In between nights of schlepping it between youth hostels in Japan, we treated ourselves to a night at a nice hotel. More specifically, a traditional inn in Nikko.

Check out that kaiseki! With so many dishes, I thought it most efficient to organise the photos from Nikko into slideshows. As an aside, I lost many of these photos when they were bizarrely and randomly wiped from the computer. In an amazing show of technical wizardry, Sandra managed to retrieve them from the camera even though they'd already been deleted from the memory card. Thank-you, thank-you, you genius! However, a few of them were unretrievable, leaving me with only blurry alternatives. Please excuse these!

Nikko is a town approximately 2 hours north-west of Tokyo. Being home to numerous hot-springs, ryokan (traditional Japanese inns) and the famously impressive (some would say gaudy) Toshougu mausoleum of shogun Tokugawa Ieyasu, Nikko is popular with both Japanese and foreign tourists. Toshougu tends to get incredibly crowded by the middle of the day, so it makes sense to leave Tokyo bright and early (say, 8am?), or to stay the previous night in Nikko. We did the latter. Below we have some photos of the Toshougu.

If you do make it out to Japan, I would highly recommend a stay in a ryokan. A nice night of relaxing may be the perfect antidote to days of frenzied shopping and sightseeing. A proper ryokan is deeply fabulous, with gorgeous food, rooms, baths and fluffy fluffy futons, but can also be very expensive. On the other side of the scale, a shitty cheap ryokan will provide little more than a traditionally styled building, and probably won't be worth the trouble.

In the end, we chose a place between these 2 extremes - the Nikko Green Hotel, which looks like a western hotel on the outside, but has wonderful Japanese style rooms, onsen (hot spring baths) and Japanese kaiseki dinners and breakfasts. We were recommended here by a friend who'd stayed here a few months earlier. (Actually, it was the same friend who told me about the cheap Paul Bocuse Brasserie lunch... what a legend!)

Whilst all ryokan are slightly different, and each will have their own character, they all share some basic features.

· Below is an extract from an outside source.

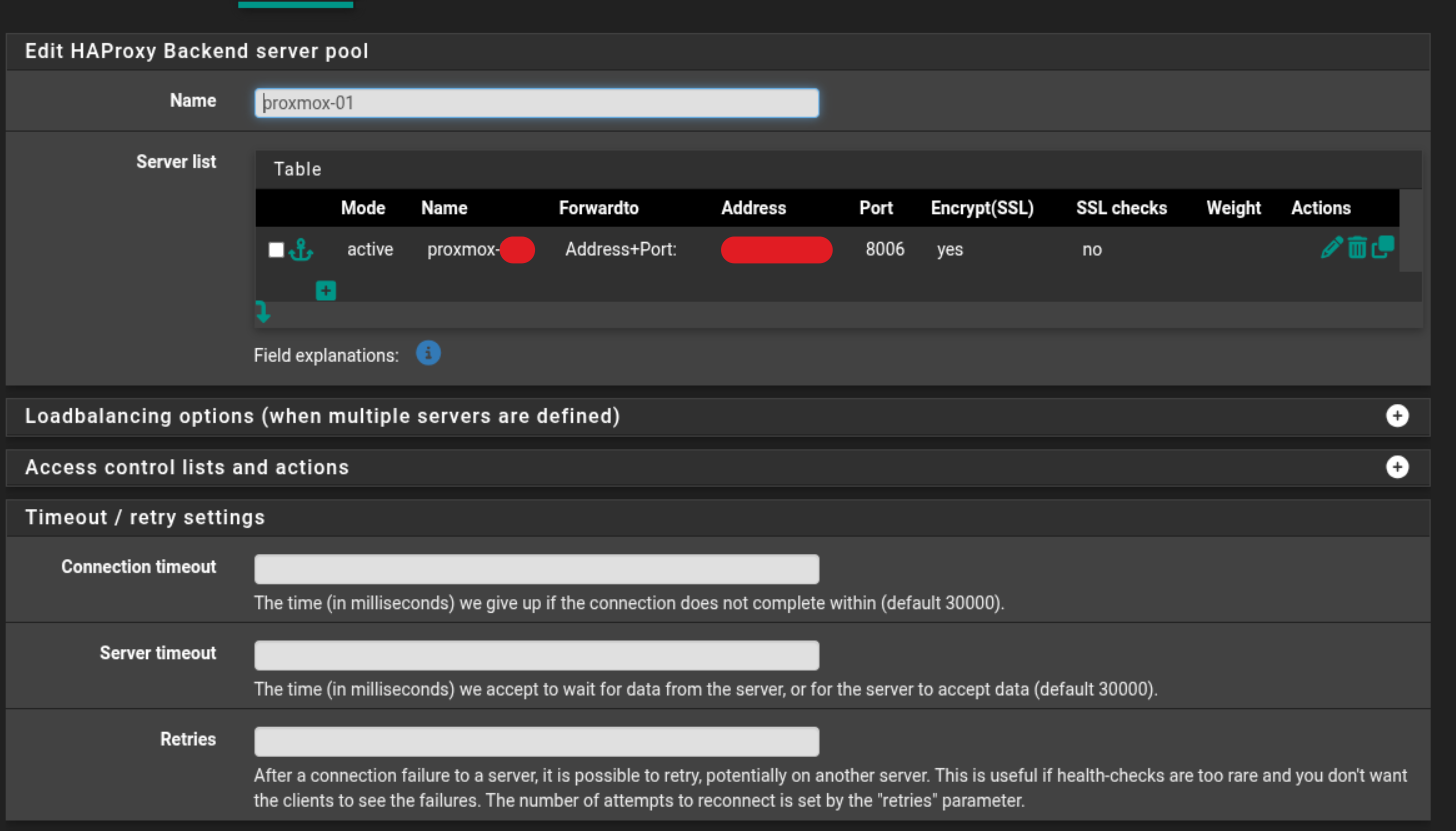Click the Actions column header
Image resolution: width=1456 pixels, height=831 pixels.
coord(1320,208)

1. After you check in, the maid will show you to your room, show you the amenities, and explain where the baths are, where and when dinner is served, how to wear your yukata (cotton relaxing robe) and so on. If you need help understanding anything, now is the time to ask. Sometimes they make you tea, otherwise they will point out tea-making facilities to you.

Free corn!

2. Take your bath! Japanese public baths are fantastic, an integral part of traditional Japanese culture and just so relaxing. By the way, an onsen is a bath with natural hot spring water, and an ofuro is a regular old public bath. Both good! (Guide to onsen and ofuro etiquette here.) You can actually take your bath whenever you want - at our hotel the baths were open from 5 in the morning until 11 at night - but we found this time to be the most convenient.

3. At the appropriate time, head down to the dinner area. This may be served in your room, or in a restaurant within the hotel. Enjoy your kaiseki!

See above for a photo of the entire table, see below slideshow for closeups. (Click on the speech bubble in the bottom left hand corner for captions).

Overall, I enjoyed the meal, even though I found some items too unusual even for my taste. There were some items whose names I couldn't get; the staff spoke less English than I do Japanese, which made finding out the names of dozens of dishes extremely difficult.

4. While you are eating, maids will come to your room and set out the futons for sleeping. So come back and sleep, full, relaxed and content. Aaah...goodnight everybody...

5. ...but make sure you set your alarm and make it down in time for breakfast! I enjoyed the breakfast even more than the dinner. Having a nice, big, hot, nutritious breakfast was a brilliant way to start the day. (Again, click on the speech bubble in the bottom left hand corner for captions).

Above all, relax!! Don't get too worried about the little details, and simply ask the staff if you need help or clarification. (The staff at the Green Hotel were particularly helpful!) The point of staying in a ryokan is to relax. As all the staff say, go-yukuri shite kudasai! (Take it easy).

Wednesday, December 26, 2007

Germany 2008: Christmas Dinner

WHITE CHRISTMAS!!! I woke up to this view on the morning of the 24th. Beautiful, isn't it! Apparently it's only a light covering of snow, but it was good enough for me!

In Germany, Christmas is celebrated on the 24th, and is followed by 2 more days of Christmas. For dinner on the first day of Christmas, we headed over to Grandma's house and enjoyed a traditional turkey dinner with the extended family.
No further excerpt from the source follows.